To test the significance of the slope we can use the Wald test, which gives a \( z \) statistic of 8.54 or equivalently a chi-squared of 73.9 on one d.f. Alternatively, we can construct a likelihood ratio test by comparing this model with the null model. The difference in deviances is 76.8 on one d.f.

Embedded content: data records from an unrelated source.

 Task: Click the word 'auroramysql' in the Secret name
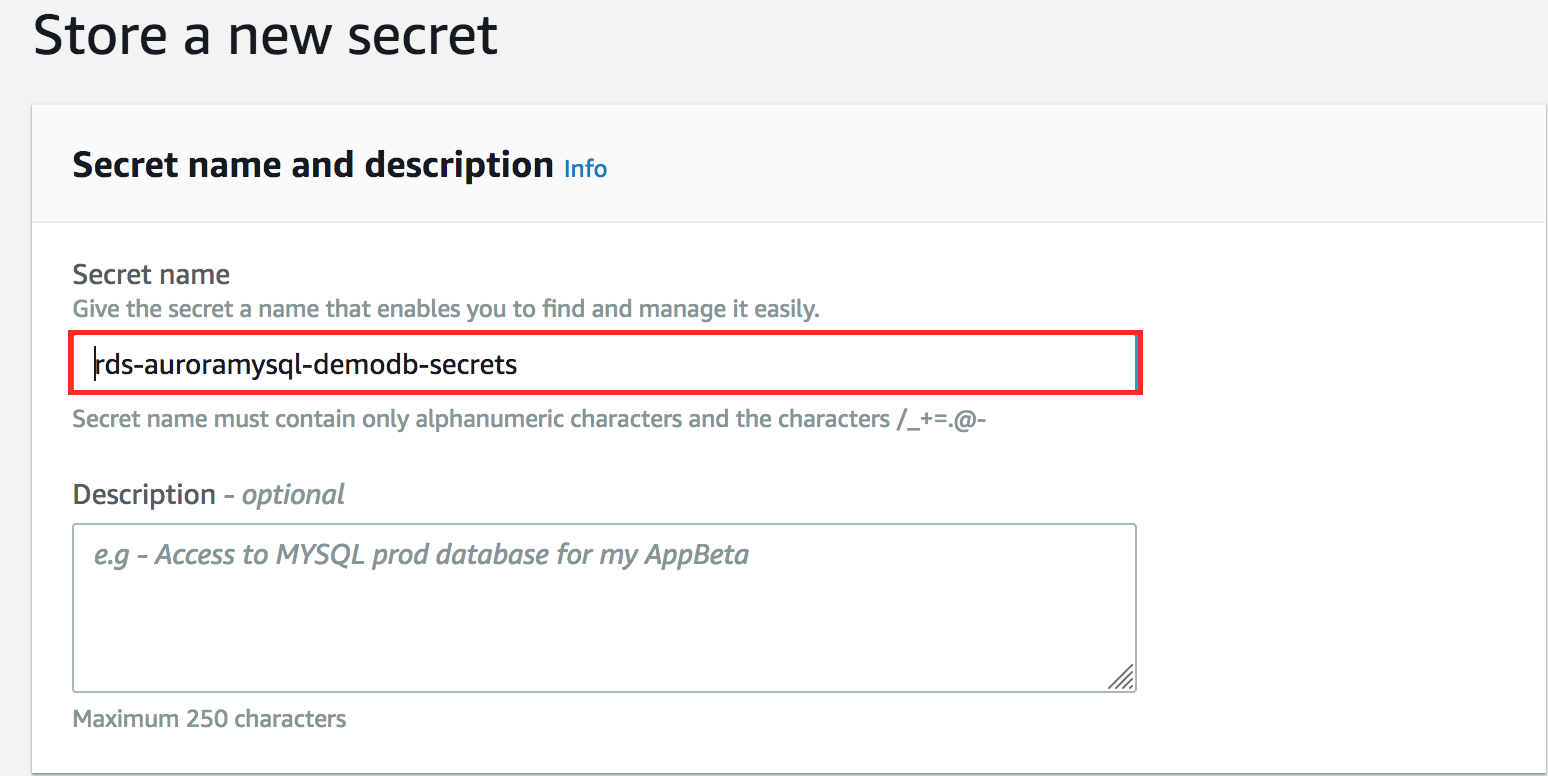(232, 365)
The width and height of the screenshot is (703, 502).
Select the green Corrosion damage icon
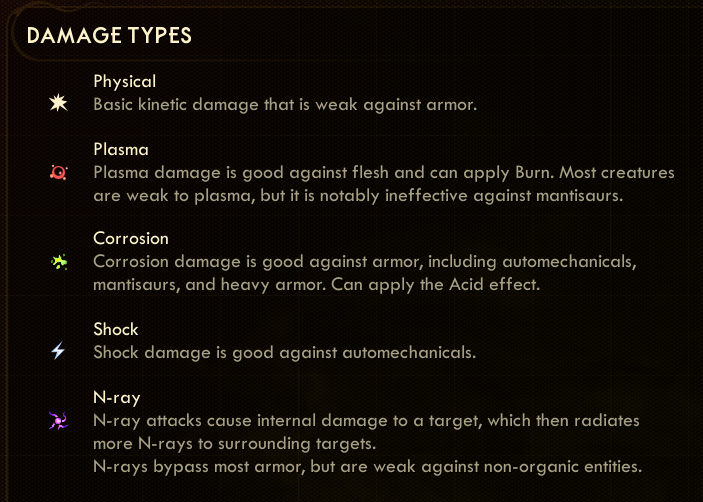coord(59,262)
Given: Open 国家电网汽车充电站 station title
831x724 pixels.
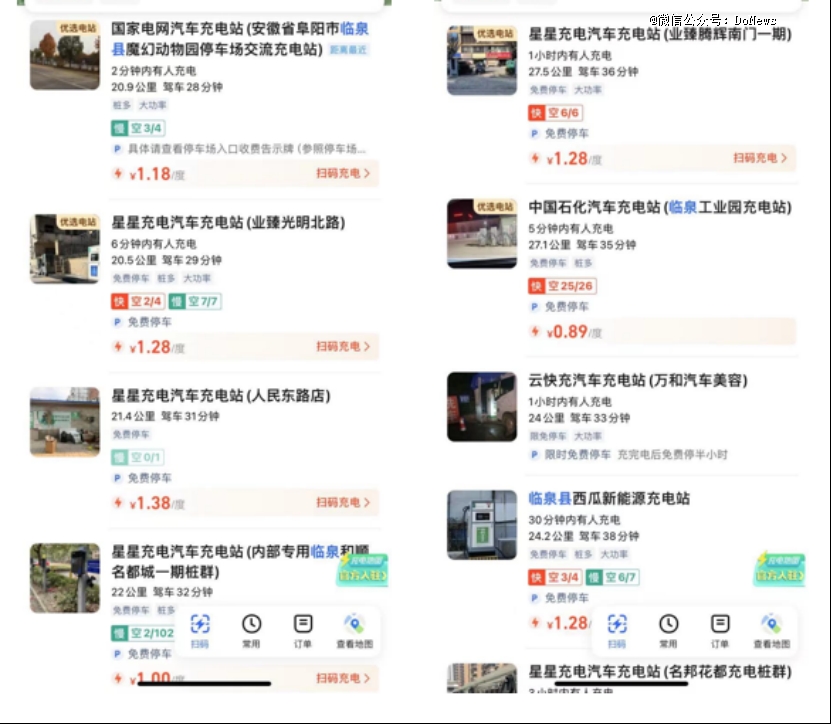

Comparing these results with those in the previous subsection shows that we have captured most of the age effect using a single degree of freedom.
Figure 3.2 Observed and Fitted Logits for Model of
Contraceptive Use with a Linear Effect of Age
Adding the estimated constant to the product of the slope by the mid-points of the age groups gives estimated logits at each age, and these may be compared with the logits of the observed proportions using contraception. The results of this exercise appear in Figure 3.2. The visual impression of the graph confirms that the fit is quite good. In this example the assumption of linear effects on the logit scale leads to a simple and parsimonious model. It would probably be worthwhile to re-estimate this model using the individual ages.